(Item position entries)
□ □ □ □ □ □ □
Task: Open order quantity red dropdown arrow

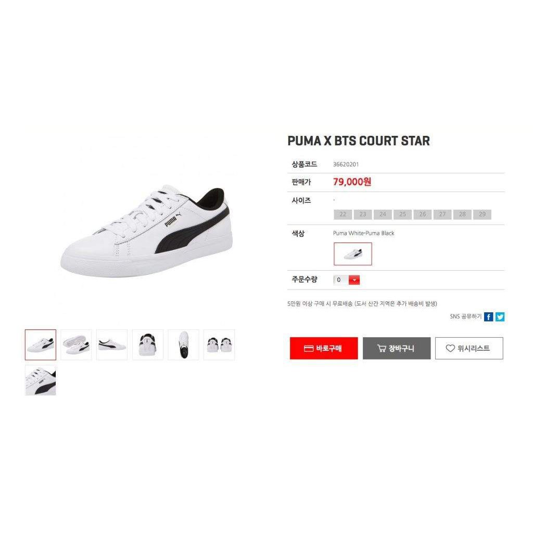Action: tap(354, 280)
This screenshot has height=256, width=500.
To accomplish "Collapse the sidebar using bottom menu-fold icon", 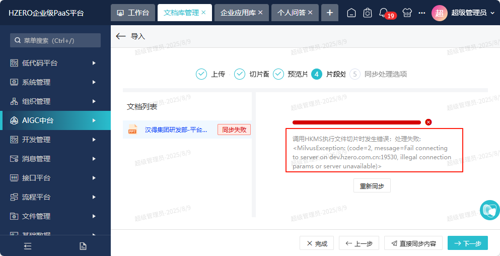I will pyautogui.click(x=28, y=246).
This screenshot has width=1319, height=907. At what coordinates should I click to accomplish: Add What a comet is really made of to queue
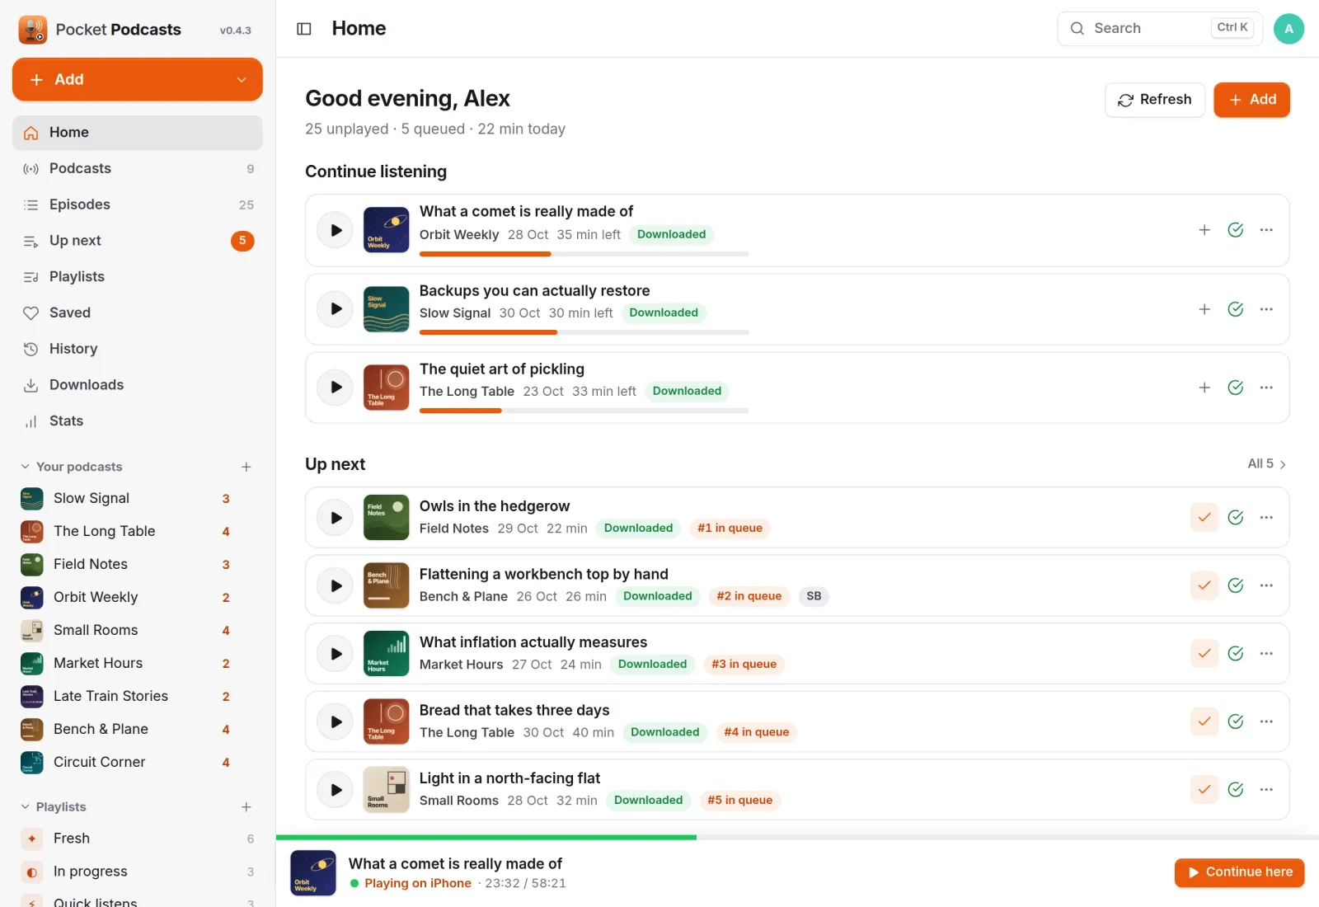tap(1204, 230)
□ □ □ □ □ □ □
(OBJECTIVE)
Copy out the lines from the one containing "This screenshot has width=1319, height=907." through the end of the lines, with both ends included. Leave the pictures out of your answer.

(SOLUTION TO THIS TASK)
This screenshot has width=1319, height=907. At what coordinates should I click to accomplish: Add What a comet is really made of to queue
tap(1204, 230)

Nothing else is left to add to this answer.